The main feature is that delay slot flags now are stored in the tlb.
This is needed for signal emulation and interrupts. There are also
some correctness fixes included in this patch - with this patch
applied i'm able to run quite a few dynamically linked busybox applets
(uclibc). Some of these applets were broken without this fix. I've ran
the sh4 binaries included in linux-user-test-0.2 and they work as
usual.
Some code and ideas come from the mips target. This is done to make
the sh4 code less special and more readable for people coming from
that architecture.
cpu-exec.c | 4 -
target-sh4/cpu.h | 18 +++----
target-sh4/op.c | 54 +++++++----------------
target-sh4/translate.c | 112 ++++++++++++++++++++++++++++++------------------
translate-all.c | 5 +-
5 files changed, 104 insertions(+), 89 deletions(-)
Please apply! Thank you.
/ magnus
[-- Attachment #2: qemu-cvs-20071128c-sh-delay-slot.patch --]
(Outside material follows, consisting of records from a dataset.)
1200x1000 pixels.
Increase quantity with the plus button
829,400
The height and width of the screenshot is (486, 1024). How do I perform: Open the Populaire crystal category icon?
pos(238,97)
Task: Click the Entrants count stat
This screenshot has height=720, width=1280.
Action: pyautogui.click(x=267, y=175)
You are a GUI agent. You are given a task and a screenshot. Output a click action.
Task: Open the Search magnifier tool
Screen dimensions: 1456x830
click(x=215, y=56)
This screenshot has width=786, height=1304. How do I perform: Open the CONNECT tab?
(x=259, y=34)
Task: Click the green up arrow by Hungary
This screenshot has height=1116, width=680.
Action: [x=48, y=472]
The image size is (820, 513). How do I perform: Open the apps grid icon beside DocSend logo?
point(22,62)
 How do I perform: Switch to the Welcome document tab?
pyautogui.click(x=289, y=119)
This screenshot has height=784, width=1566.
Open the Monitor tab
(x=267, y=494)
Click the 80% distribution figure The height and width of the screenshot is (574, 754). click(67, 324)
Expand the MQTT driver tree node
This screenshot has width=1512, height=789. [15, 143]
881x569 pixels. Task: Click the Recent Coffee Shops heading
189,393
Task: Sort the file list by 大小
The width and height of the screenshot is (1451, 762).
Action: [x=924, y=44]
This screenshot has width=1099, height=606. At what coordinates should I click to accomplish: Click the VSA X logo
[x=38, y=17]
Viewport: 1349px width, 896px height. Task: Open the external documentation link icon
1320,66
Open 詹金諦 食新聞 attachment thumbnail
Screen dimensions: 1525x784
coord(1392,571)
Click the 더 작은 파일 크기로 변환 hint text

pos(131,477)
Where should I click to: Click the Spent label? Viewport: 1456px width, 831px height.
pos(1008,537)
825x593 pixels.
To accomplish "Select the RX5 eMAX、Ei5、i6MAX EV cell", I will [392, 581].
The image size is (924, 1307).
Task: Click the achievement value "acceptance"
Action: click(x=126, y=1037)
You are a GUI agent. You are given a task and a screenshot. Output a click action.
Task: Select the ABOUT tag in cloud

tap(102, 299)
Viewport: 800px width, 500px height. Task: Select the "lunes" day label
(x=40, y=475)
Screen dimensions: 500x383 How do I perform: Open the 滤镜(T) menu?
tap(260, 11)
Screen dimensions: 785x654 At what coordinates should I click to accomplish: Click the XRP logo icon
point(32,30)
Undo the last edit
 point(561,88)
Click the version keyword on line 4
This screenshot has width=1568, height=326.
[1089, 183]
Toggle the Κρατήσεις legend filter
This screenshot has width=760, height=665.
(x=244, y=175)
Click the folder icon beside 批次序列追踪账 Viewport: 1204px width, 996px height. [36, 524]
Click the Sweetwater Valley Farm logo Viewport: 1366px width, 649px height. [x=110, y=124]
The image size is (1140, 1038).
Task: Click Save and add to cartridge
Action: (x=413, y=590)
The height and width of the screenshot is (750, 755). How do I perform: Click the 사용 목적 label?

[-- Type: application/octet-stream, Size: 12809 bytes --]
--- 0001/cpu-exec.c
+++ work/cpu-exec.c 2007-11-28 17:55:52.000000000 +0900
@@ -202,8 +202,8 @@ static inline TranslationBlock *tb_find_
cs_base = 0;
pc = env->pc;
#elif defined(TARGET_SH4)
- flags = env->sr & (SR_MD | SR_RB);
- cs_base = 0; /* XXXXX */
+ flags = env->flags;
+ cs_base = 0;
pc = env->pc;
#elif defined(TARGET_ALPHA)
flags = env->ps;
--- 0001/target-sh4/cpu.h
+++ work/target-sh4/cpu.h 2007-11-28 17:55:52.000000000 +0900
@@ -46,16 +46,16 @@
#define FPSCR_SZ (1 << 20)
#define FPSCR_PR (1 << 19)
#define FPSCR_DN (1 << 18)
-
-#define DELAY_SLOT (1 << 0) /* Must be the same as SR_T. */
-/* This flag is set if the next insn is a delay slot for a conditional jump.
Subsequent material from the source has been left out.